- [What to produce] An exact copy of all the lines below is required, with every image left out.

- [Supplied records]

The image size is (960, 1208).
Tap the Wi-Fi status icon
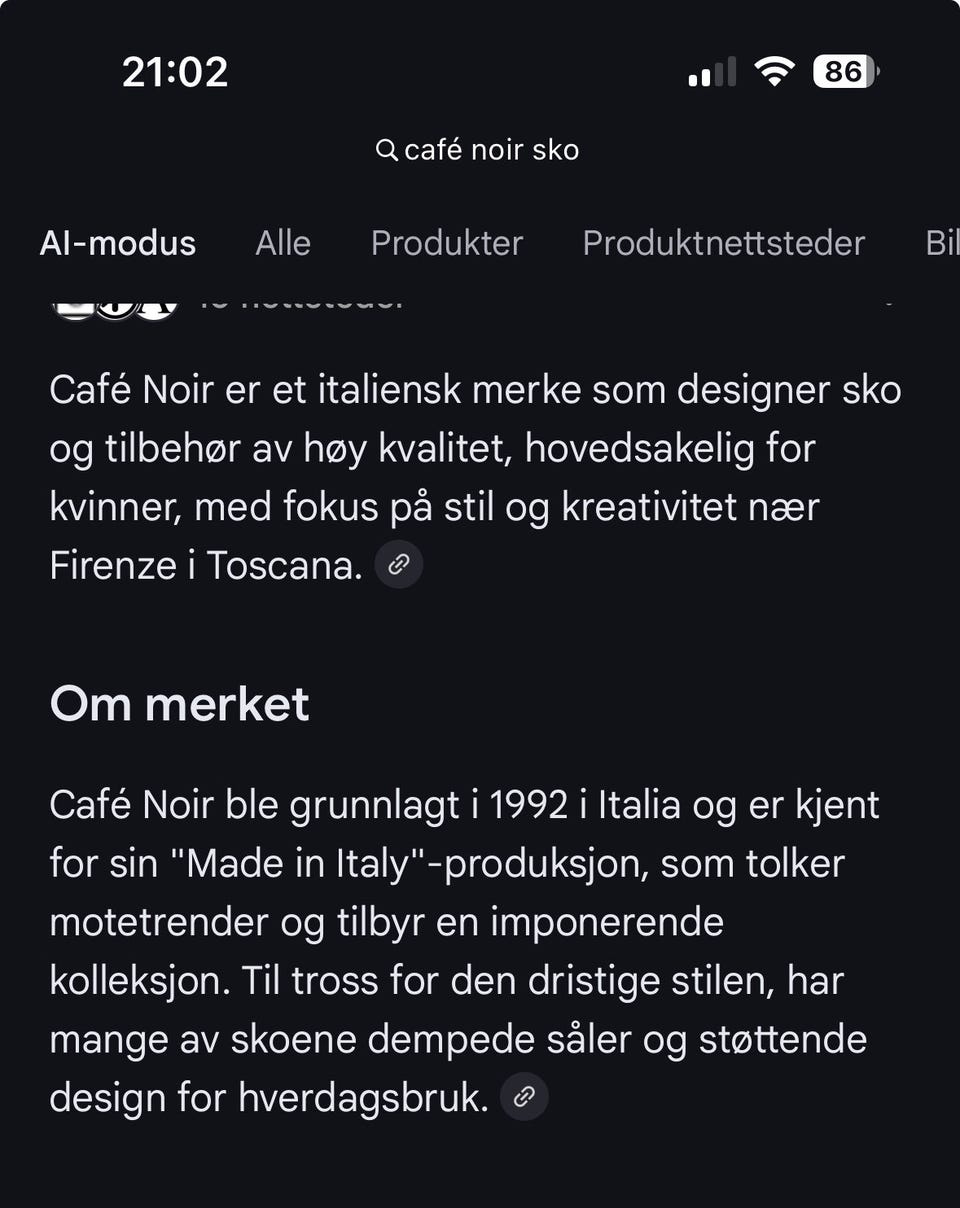pos(775,69)
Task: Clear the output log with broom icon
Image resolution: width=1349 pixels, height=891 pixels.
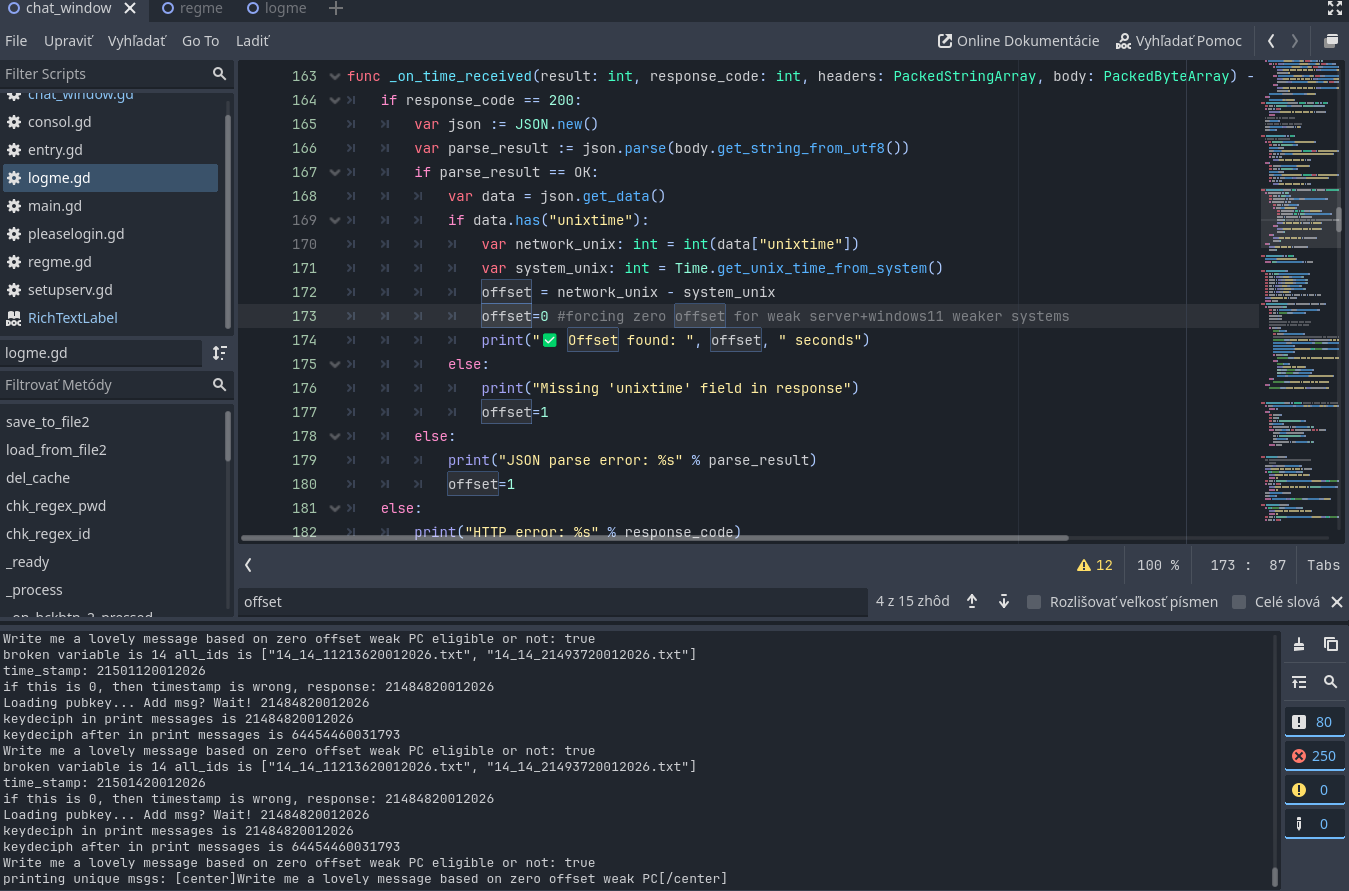Action: [1299, 644]
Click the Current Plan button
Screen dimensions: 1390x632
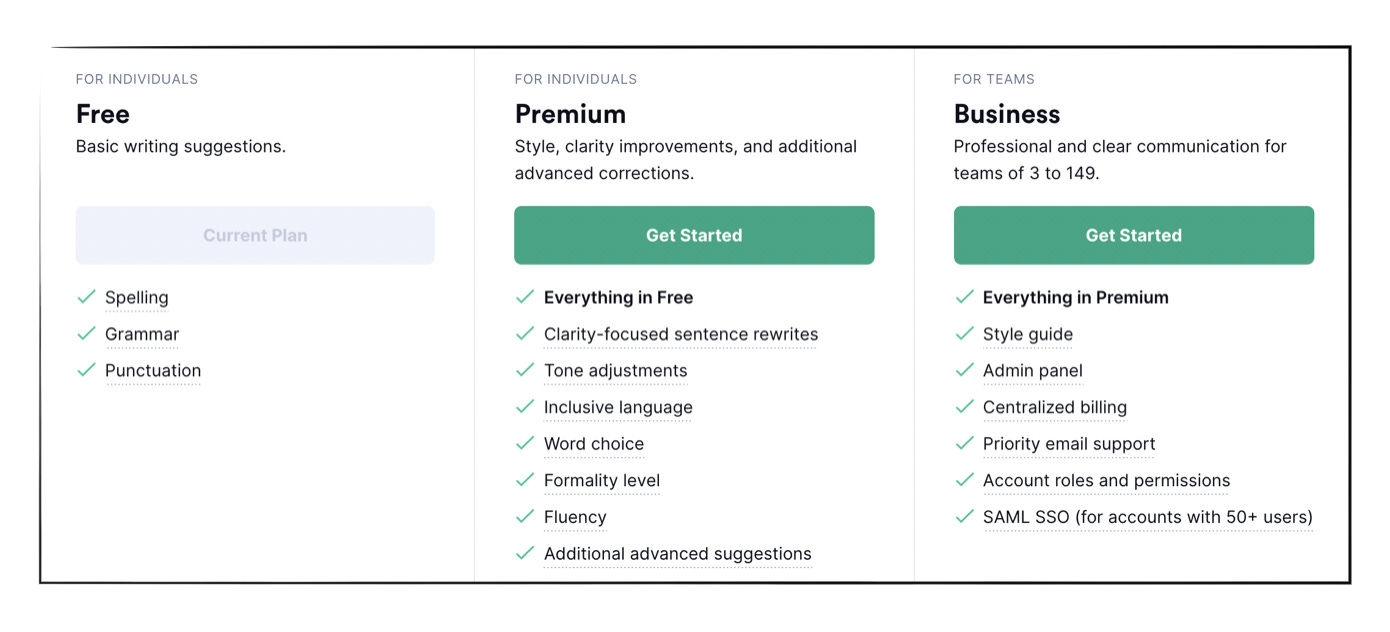coord(255,235)
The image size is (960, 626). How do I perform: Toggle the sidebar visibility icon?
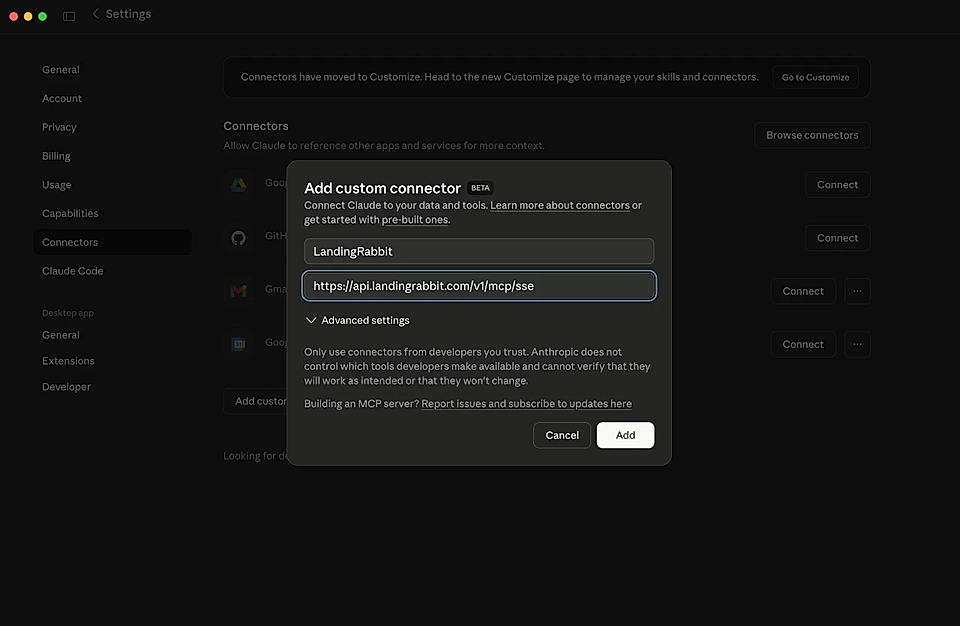click(68, 15)

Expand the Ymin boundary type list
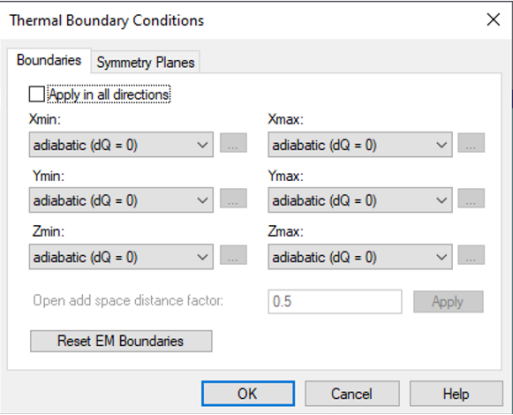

- [Worked solution]
The image size is (960, 1208).
Tap the Wi-Fi status icon
pos(775,69)
Task: Clear the output log with broom icon
Image resolution: width=1349 pixels, height=891 pixels.
Action: [1299, 644]
Click the Current Plan button
Screen dimensions: 1390x632
coord(255,235)
The image size is (960, 626). How do I perform: Toggle the sidebar visibility icon?
click(68, 15)

Expand the Ymin boundary type list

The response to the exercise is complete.